Will you quote the entries below word for word, from the line containing "Task: Open the 2h timestamp link" up to and including the line containing "Action: pyautogui.click(x=715, y=197)", with the pictures left out?

## GIVEN DATA
◆ ◆ ◆ ◆ ◆
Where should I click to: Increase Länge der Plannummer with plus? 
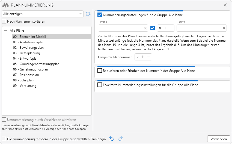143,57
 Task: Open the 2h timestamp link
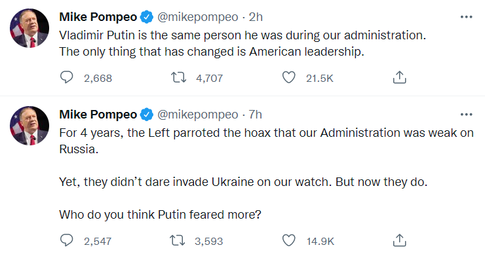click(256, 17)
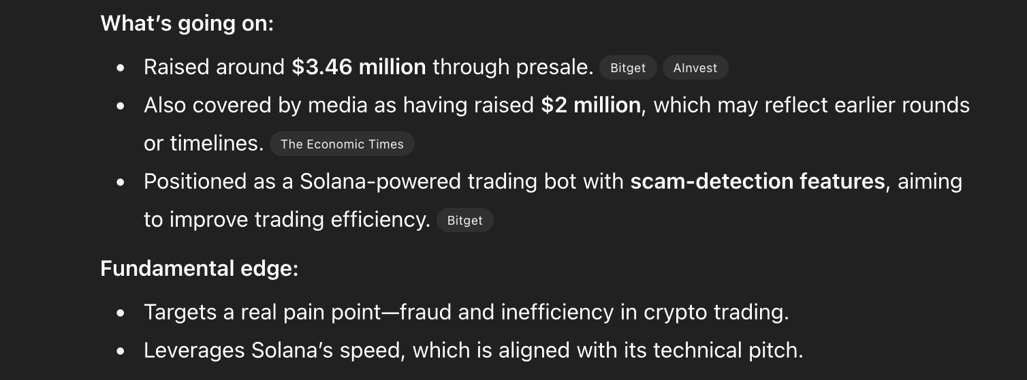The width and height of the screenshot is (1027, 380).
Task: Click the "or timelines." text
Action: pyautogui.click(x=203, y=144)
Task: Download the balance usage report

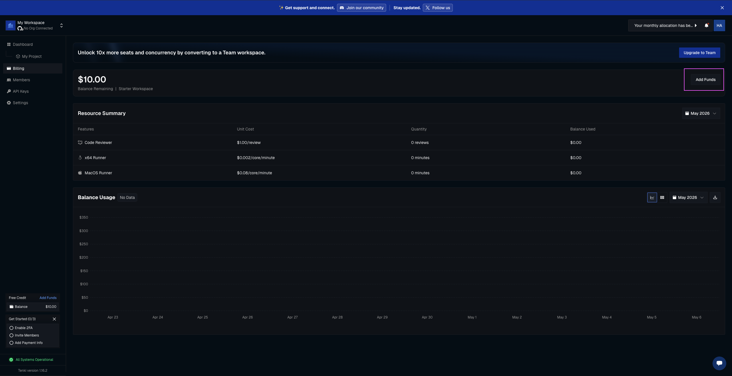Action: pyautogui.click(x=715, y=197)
◆ ◆ ◆ ◆ ◆
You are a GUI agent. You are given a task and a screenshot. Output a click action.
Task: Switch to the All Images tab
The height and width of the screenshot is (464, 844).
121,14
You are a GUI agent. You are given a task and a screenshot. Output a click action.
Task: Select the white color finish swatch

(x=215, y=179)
◆ ◆ ◆ ◆ ◆
## FULL RESPONSE
 Task: Open the 2h timestamp link
click(256, 17)
The width and height of the screenshot is (1027, 380).
Task: Click the "or timelines." text
Action: pyautogui.click(x=203, y=144)
Task: Download the balance usage report

Action: pyautogui.click(x=715, y=197)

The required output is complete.